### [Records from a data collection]
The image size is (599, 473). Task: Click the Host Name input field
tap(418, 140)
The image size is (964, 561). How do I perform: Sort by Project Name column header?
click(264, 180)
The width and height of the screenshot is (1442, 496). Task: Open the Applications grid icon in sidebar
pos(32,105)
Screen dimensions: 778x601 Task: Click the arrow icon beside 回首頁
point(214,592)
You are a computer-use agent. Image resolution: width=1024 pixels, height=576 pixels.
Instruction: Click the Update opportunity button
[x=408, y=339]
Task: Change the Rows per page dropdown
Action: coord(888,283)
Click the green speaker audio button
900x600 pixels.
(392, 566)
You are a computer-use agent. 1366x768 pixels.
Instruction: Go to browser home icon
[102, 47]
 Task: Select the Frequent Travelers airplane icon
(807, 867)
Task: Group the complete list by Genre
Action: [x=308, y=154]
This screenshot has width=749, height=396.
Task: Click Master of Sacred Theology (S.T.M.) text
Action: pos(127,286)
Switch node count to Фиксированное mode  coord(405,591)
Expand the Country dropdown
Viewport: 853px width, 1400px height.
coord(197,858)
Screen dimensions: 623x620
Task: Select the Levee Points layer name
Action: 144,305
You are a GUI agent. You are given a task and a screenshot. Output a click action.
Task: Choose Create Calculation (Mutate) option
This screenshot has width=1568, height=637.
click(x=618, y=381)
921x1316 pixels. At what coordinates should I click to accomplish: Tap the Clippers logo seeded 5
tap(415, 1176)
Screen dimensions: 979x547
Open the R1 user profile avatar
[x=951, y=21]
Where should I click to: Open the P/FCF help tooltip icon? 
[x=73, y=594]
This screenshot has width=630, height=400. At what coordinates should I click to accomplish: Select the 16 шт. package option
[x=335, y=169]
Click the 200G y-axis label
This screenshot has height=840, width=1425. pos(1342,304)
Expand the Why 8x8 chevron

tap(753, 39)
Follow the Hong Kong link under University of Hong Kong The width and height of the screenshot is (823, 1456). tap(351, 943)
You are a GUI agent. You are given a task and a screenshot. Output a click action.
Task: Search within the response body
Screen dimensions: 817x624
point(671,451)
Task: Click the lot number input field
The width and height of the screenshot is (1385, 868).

### [Instructions for the task]
What is needed is an exact copy of all the data above.

### [Solution for this task]
The image size is (599, 473). Task: Click the Host Name input field
tap(418, 140)
The image size is (964, 561). How do I perform: Sort by Project Name column header?
click(264, 180)
The width and height of the screenshot is (1442, 496). Task: Open the Applications grid icon in sidebar
pos(32,105)
Screen dimensions: 778x601 Task: Click the arrow icon beside 回首頁
point(214,592)
You are a computer-use agent. Image resolution: width=1024 pixels, height=576 pixels.
Instruction: Click the Update opportunity button
[x=408, y=339]
Task: Change the Rows per page dropdown
Action: coord(888,283)
Click the green speaker audio button
900x600 pixels.
(392, 566)
You are a computer-use agent. 1366x768 pixels.
Instruction: Go to browser home icon
[102, 47]
 Task: Select the Frequent Travelers airplane icon
(807, 867)
Task: Group the complete list by Genre
Action: [x=308, y=154]
This screenshot has width=749, height=396.
Task: Click Master of Sacred Theology (S.T.M.) text
Action: pos(127,286)
Switch node count to Фиксированное mode  coord(405,591)
Expand the Country dropdown
Viewport: 853px width, 1400px height.
coord(197,858)
Screen dimensions: 623x620
Task: Select the Levee Points layer name
Action: 144,305
You are a GUI agent. You are given a task and a screenshot. Output a click action.
Task: Choose Create Calculation (Mutate) option
This screenshot has width=1568, height=637.
click(x=618, y=381)
921x1316 pixels. At what coordinates should I click to accomplish: Tap the Clippers logo seeded 5
tap(415, 1176)
Screen dimensions: 979x547
Open the R1 user profile avatar
[x=951, y=21]
Where should I click to: Open the P/FCF help tooltip icon? 
[x=73, y=594]
This screenshot has width=630, height=400. At what coordinates should I click to accomplish: Select the 16 шт. package option
[x=335, y=169]
Click the 200G y-axis label
This screenshot has height=840, width=1425. pos(1342,304)
Expand the Why 8x8 chevron

tap(753, 39)
Follow the Hong Kong link under University of Hong Kong The width and height of the screenshot is (823, 1456). tap(351, 943)
You are a GUI agent. You are given a task and a screenshot. Output a click action.
Task: Search within the response body
Screen dimensions: 817x624
point(671,451)
Task: Click the lot number input field
The width and height of the screenshot is (1385, 868).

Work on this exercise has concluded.